Two things from this week's reading are sitting unresolved in my mind. The first is the question of simulation fidelity versus training speed. Negri and Prado's results suggest that patched-conics guidance fails in the outer solar system because the dynamics are qualitatively different from the model. That means high-fidelity training may not be optional for multi-gravity-assist missions as it is the only setting where the problem is being posed correctly. This will likely force me to be aggressive about computational optimization from the start, possibly using parallelized environment rollouts or cloud computing.

The second unresolved question is about the guidance layer. Negri and Prado's flyby controller handles the local problem about keeping the spacecraft on the right hyperbola during an encounter but concludes that the global tour planning problem requires something beyond pure control. Reinforcement learning, trained end-to-end on the full multi-flyby problem, could in principle learn to handle both layers simultaneously. That is an ambitious goal, but it is also precisely what makes this research interesting. I'll be designing the Markov decision process formulation with this dual-layer structure in mind.

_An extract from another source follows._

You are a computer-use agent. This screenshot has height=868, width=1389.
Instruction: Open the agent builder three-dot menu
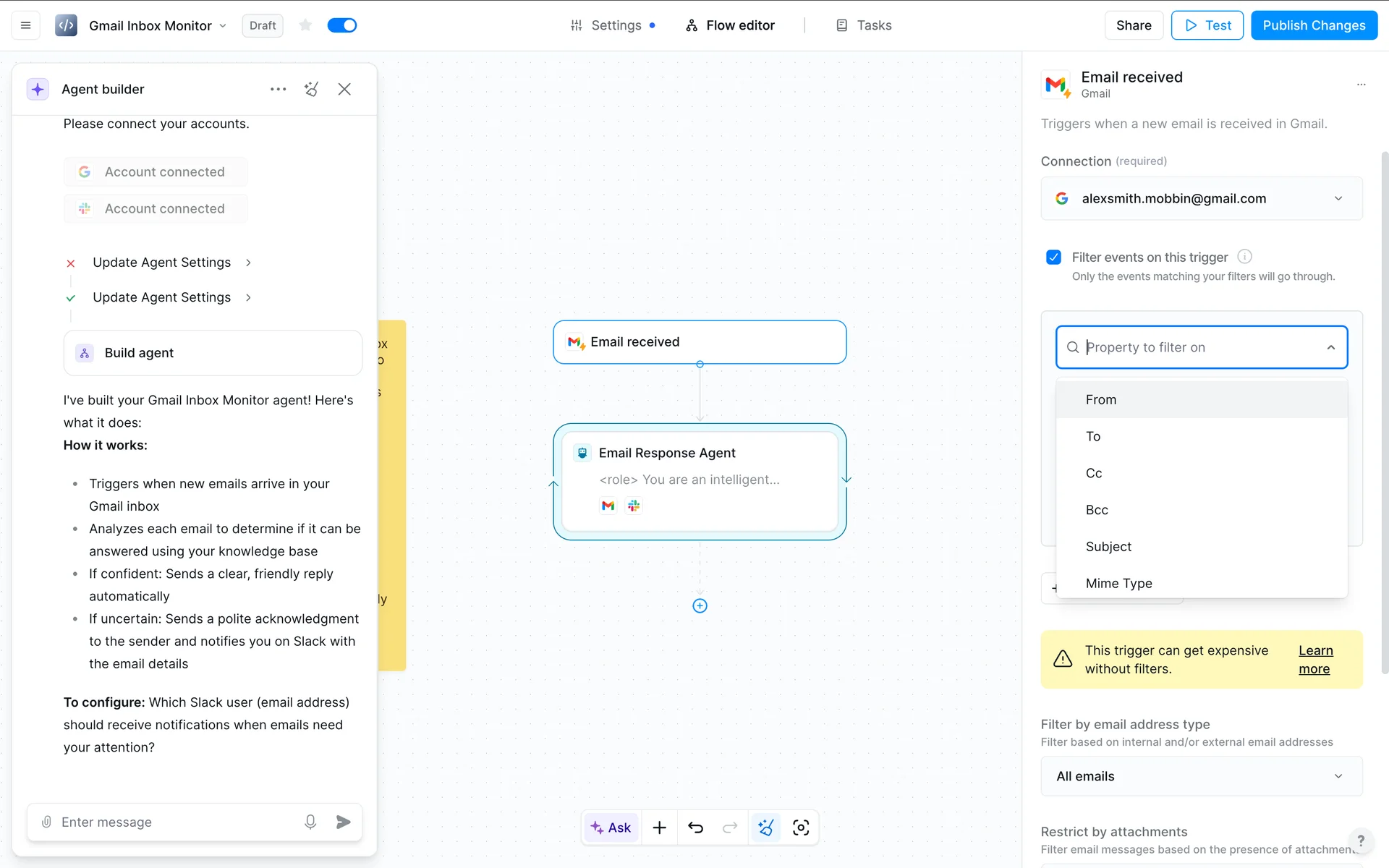click(278, 89)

One question for anyone reading this: do you know of any open-source implementations of multi-body tour optimization that use something other than patched-conics as the baseline? I'm aware of GMAT and MONTE from JPL, but both are either proprietary or complex to integrate. Any pointers to Python-based tools for generating high-fidelity gravity-assist reference trajectories would be enormously useful.